Saved entries
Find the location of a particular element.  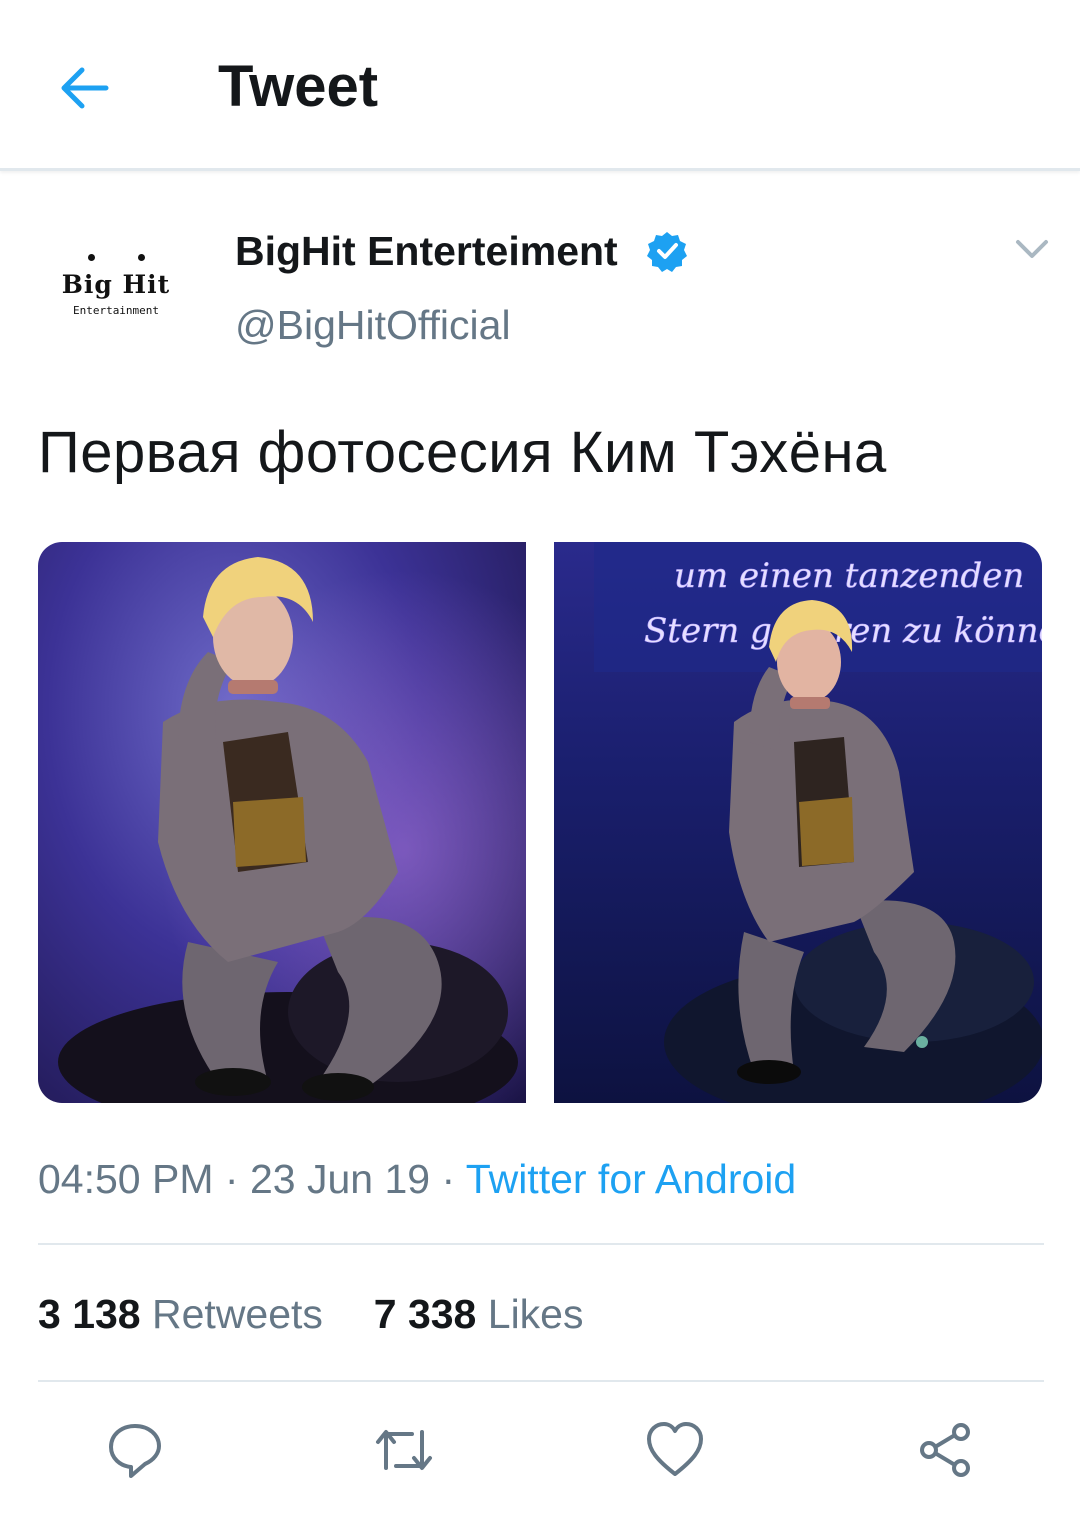

tweet-date: 23 Jun 19 is located at coordinates (340, 1179).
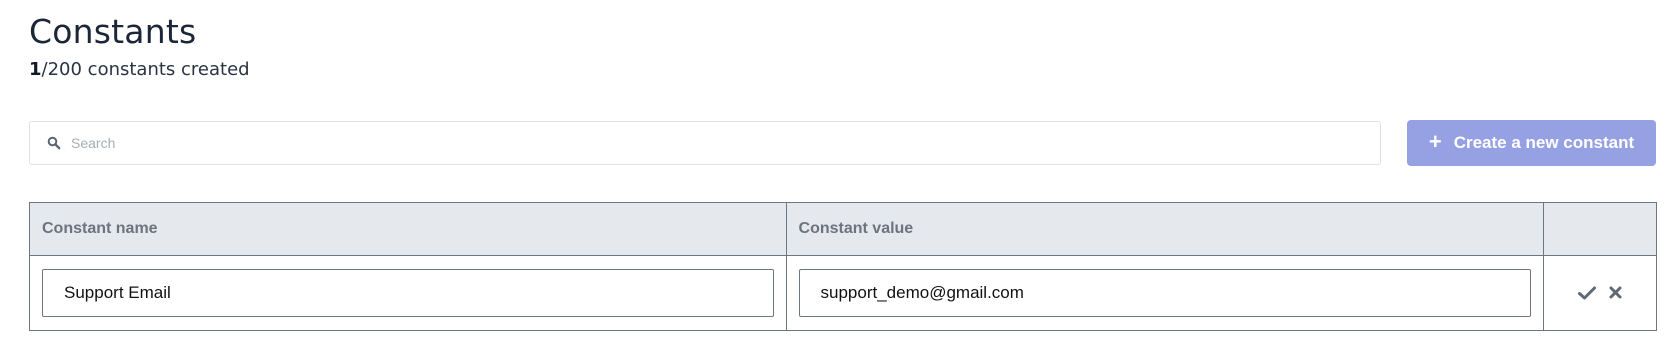 This screenshot has height=358, width=1669. What do you see at coordinates (1165, 229) in the screenshot?
I see `column-header-value: Constant value` at bounding box center [1165, 229].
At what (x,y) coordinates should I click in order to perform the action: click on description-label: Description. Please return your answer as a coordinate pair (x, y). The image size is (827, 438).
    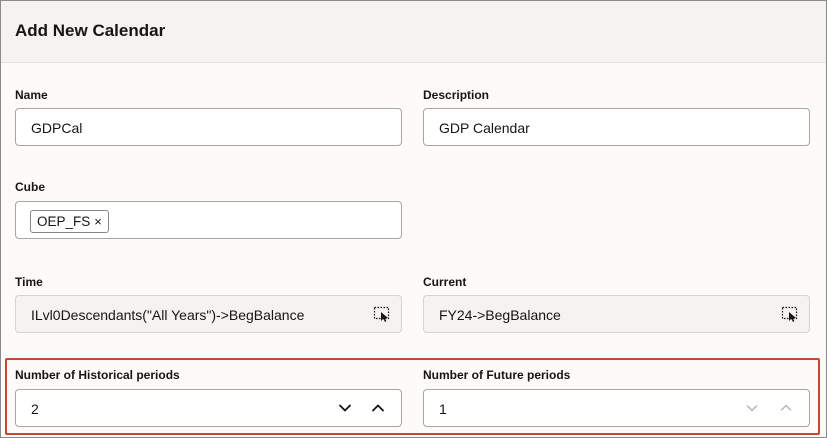
    Looking at the image, I should click on (456, 95).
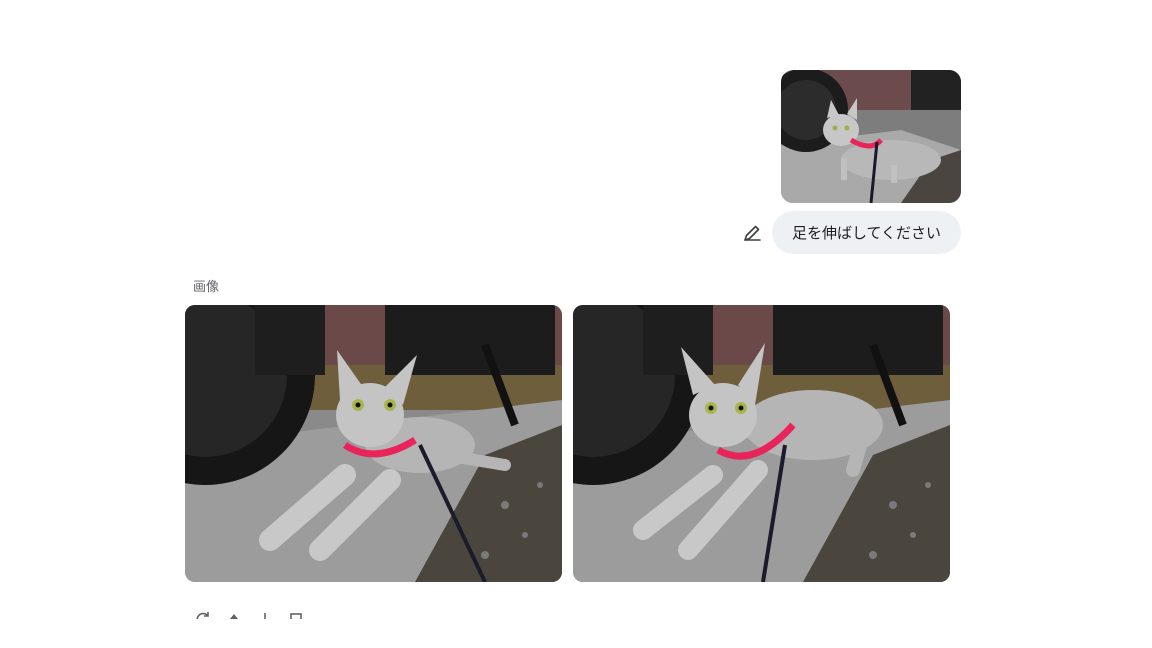 Image resolution: width=1152 pixels, height=648 pixels. I want to click on copy-icon, so click(296, 616).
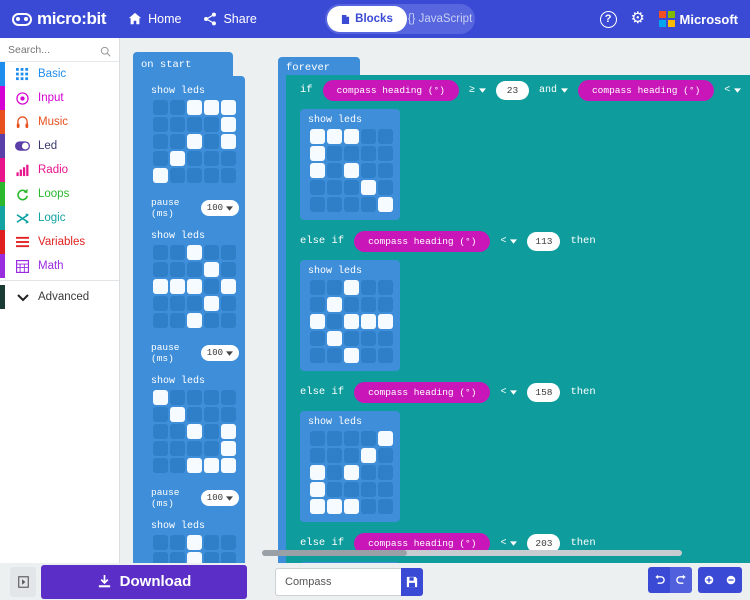  Describe the element at coordinates (23, 582) in the screenshot. I see `simulator-toggle-button` at that location.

> **Your objective**: Copy out every one of the records above word for word, without the pictures.

> **Task solution**:
Find the location of a particular element.  

tweet-date: 23 Jun 19 is located at coordinates (340, 1179).
 This screenshot has height=358, width=1669. What do you see at coordinates (1165, 229) in the screenshot?
I see `column-header-value: Constant value` at bounding box center [1165, 229].
At what (x,y) coordinates should I click in order to perform the action: click on description-label: Description. Please return your answer as a coordinate pair (x, y). The image size is (827, 438).
    Looking at the image, I should click on (456, 95).
 Image resolution: width=1152 pixels, height=648 pixels. I want to click on copy-icon, so click(296, 616).
  Describe the element at coordinates (23, 582) in the screenshot. I see `simulator-toggle-button` at that location.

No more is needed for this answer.